Exercise. Which lines of the records below contain the word "computer"? Report each of them in full.

Information given.
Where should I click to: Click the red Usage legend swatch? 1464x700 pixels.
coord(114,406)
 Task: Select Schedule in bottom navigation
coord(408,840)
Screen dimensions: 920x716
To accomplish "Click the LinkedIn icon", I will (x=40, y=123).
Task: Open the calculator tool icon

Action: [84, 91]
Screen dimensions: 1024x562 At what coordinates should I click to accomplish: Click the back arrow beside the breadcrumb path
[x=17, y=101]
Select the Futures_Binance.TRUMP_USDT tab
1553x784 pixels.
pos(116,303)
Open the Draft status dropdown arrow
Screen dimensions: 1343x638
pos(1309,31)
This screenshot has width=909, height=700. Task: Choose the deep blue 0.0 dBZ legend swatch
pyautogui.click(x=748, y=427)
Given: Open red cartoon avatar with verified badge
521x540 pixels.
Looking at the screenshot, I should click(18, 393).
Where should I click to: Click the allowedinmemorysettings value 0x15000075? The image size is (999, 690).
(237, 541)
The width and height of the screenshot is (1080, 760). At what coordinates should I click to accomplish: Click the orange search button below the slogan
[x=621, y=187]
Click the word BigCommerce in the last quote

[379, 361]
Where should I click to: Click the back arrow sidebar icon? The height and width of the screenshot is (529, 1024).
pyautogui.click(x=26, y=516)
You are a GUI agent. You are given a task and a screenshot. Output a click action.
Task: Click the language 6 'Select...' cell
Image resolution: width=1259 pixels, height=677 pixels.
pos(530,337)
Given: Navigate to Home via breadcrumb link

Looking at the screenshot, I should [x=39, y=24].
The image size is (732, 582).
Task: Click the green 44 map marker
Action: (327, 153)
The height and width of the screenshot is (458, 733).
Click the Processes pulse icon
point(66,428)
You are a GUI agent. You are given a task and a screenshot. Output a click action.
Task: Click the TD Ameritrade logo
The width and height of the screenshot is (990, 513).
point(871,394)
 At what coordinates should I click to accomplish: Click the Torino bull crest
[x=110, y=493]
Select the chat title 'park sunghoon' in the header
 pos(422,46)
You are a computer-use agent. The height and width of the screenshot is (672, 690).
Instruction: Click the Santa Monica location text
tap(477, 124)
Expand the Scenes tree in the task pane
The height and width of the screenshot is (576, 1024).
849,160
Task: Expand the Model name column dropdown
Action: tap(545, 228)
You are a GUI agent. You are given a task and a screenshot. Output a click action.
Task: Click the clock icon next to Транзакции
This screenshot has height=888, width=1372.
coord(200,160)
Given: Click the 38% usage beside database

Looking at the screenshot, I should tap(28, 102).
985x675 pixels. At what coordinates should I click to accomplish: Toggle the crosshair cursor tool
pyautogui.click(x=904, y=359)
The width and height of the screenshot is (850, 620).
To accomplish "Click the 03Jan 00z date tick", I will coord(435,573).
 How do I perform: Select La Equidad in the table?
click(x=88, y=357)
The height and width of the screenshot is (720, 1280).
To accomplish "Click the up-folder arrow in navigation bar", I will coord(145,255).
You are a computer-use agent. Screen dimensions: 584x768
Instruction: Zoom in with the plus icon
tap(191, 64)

Response.
You are a computer-use agent. The height and width of the screenshot is (672, 690).
You are a computer-use agent. Screen dimensions: 584x768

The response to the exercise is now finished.